TASK ITEM — Write the records out again exactly as they read, dropping any picture they hold.

[DATA FOR ANALYSIS Boundary: Start]

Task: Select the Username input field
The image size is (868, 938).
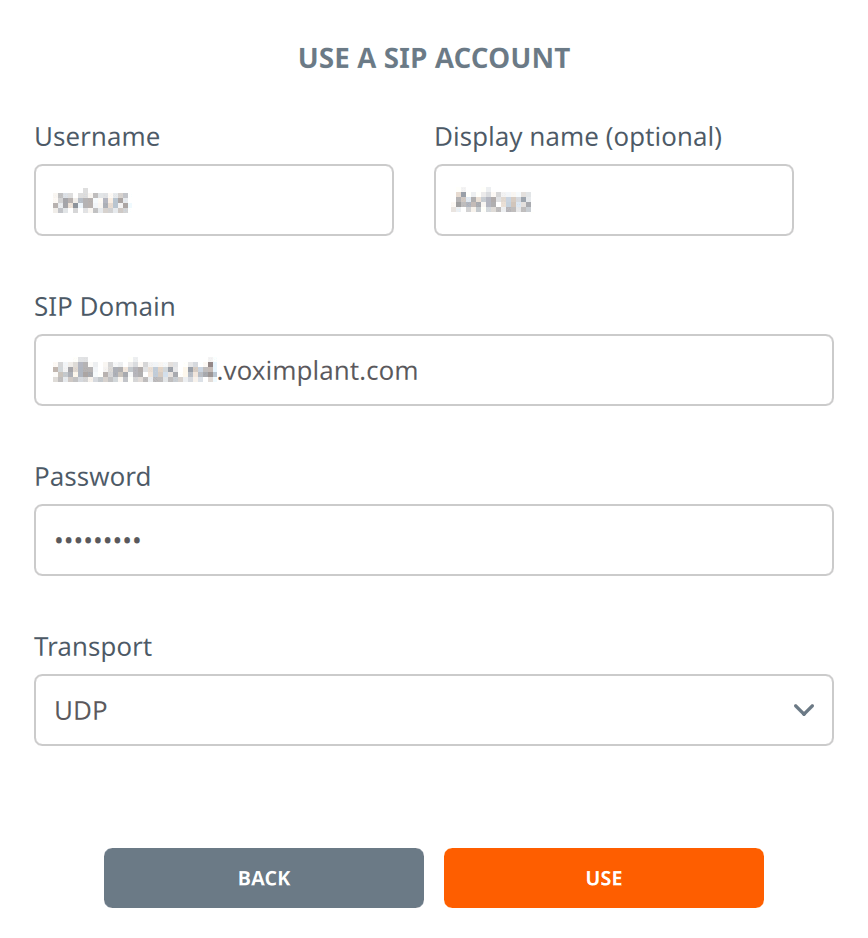Action: click(213, 200)
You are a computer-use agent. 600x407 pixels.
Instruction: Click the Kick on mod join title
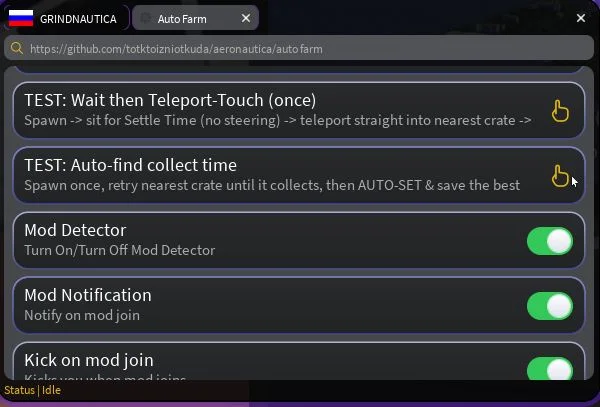tap(89, 360)
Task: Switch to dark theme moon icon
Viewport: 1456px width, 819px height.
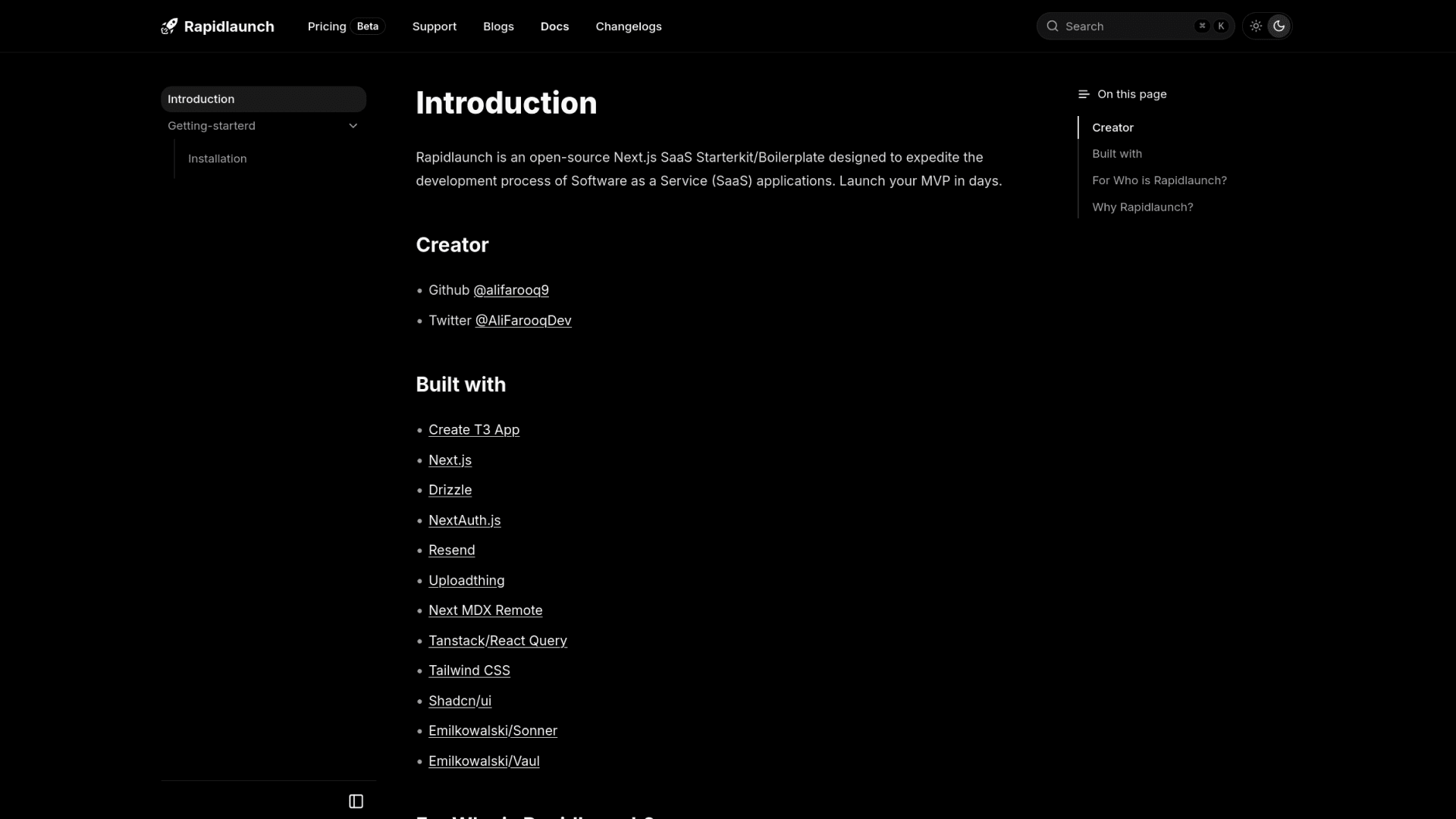Action: (1279, 27)
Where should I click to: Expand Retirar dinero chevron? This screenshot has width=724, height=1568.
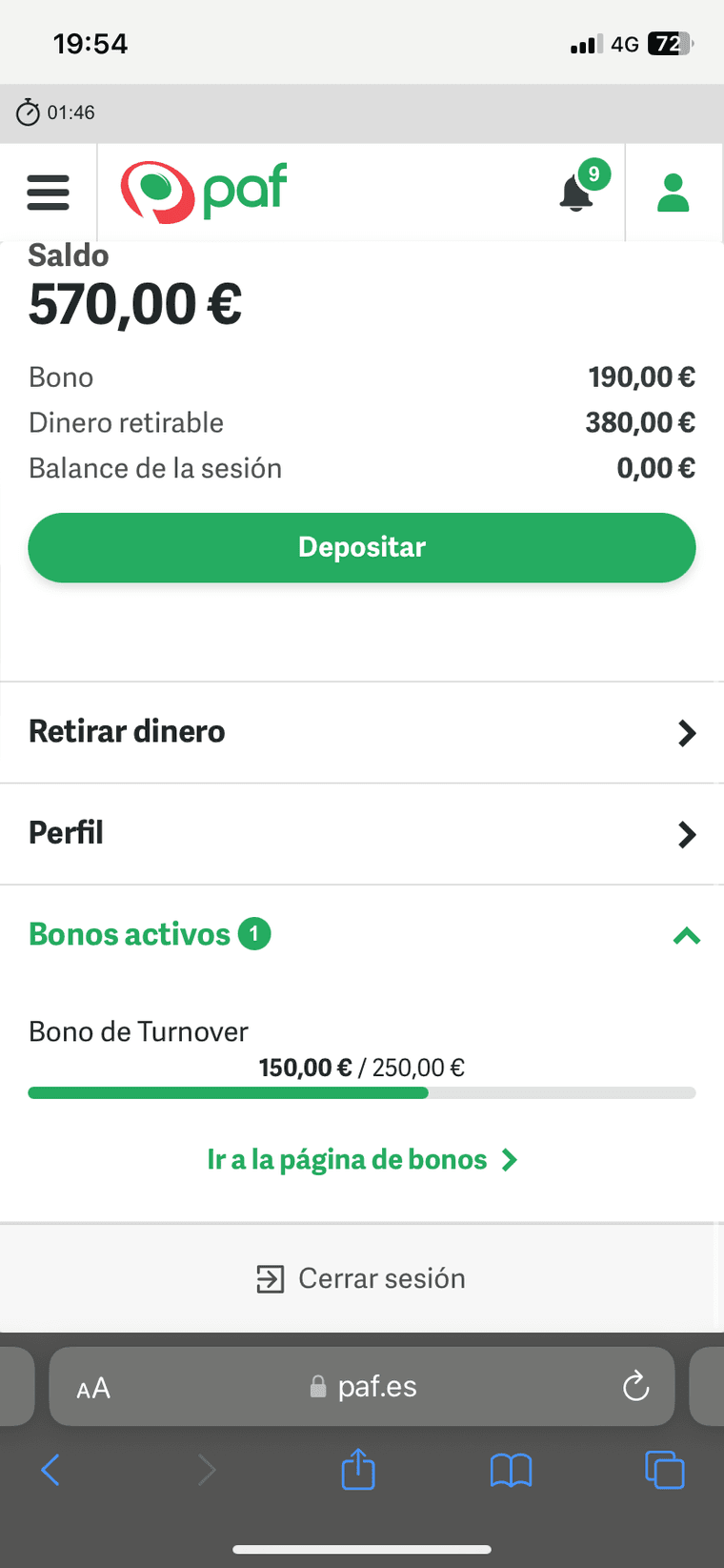(687, 733)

[DATA FOR ANALYSIS Boundary: End]

RESULT —
Task: Select the Username input field
The image size is (868, 938).
Action: click(213, 200)
You are a computer-use agent. 600x407 pixels.
Instruction: Click the Kick on mod join title
tap(89, 360)
Task: Switch to dark theme moon icon
Viewport: 1456px width, 819px height.
Action: (1279, 27)
Where should I click to: Expand Retirar dinero chevron? This screenshot has width=724, height=1568.
(687, 733)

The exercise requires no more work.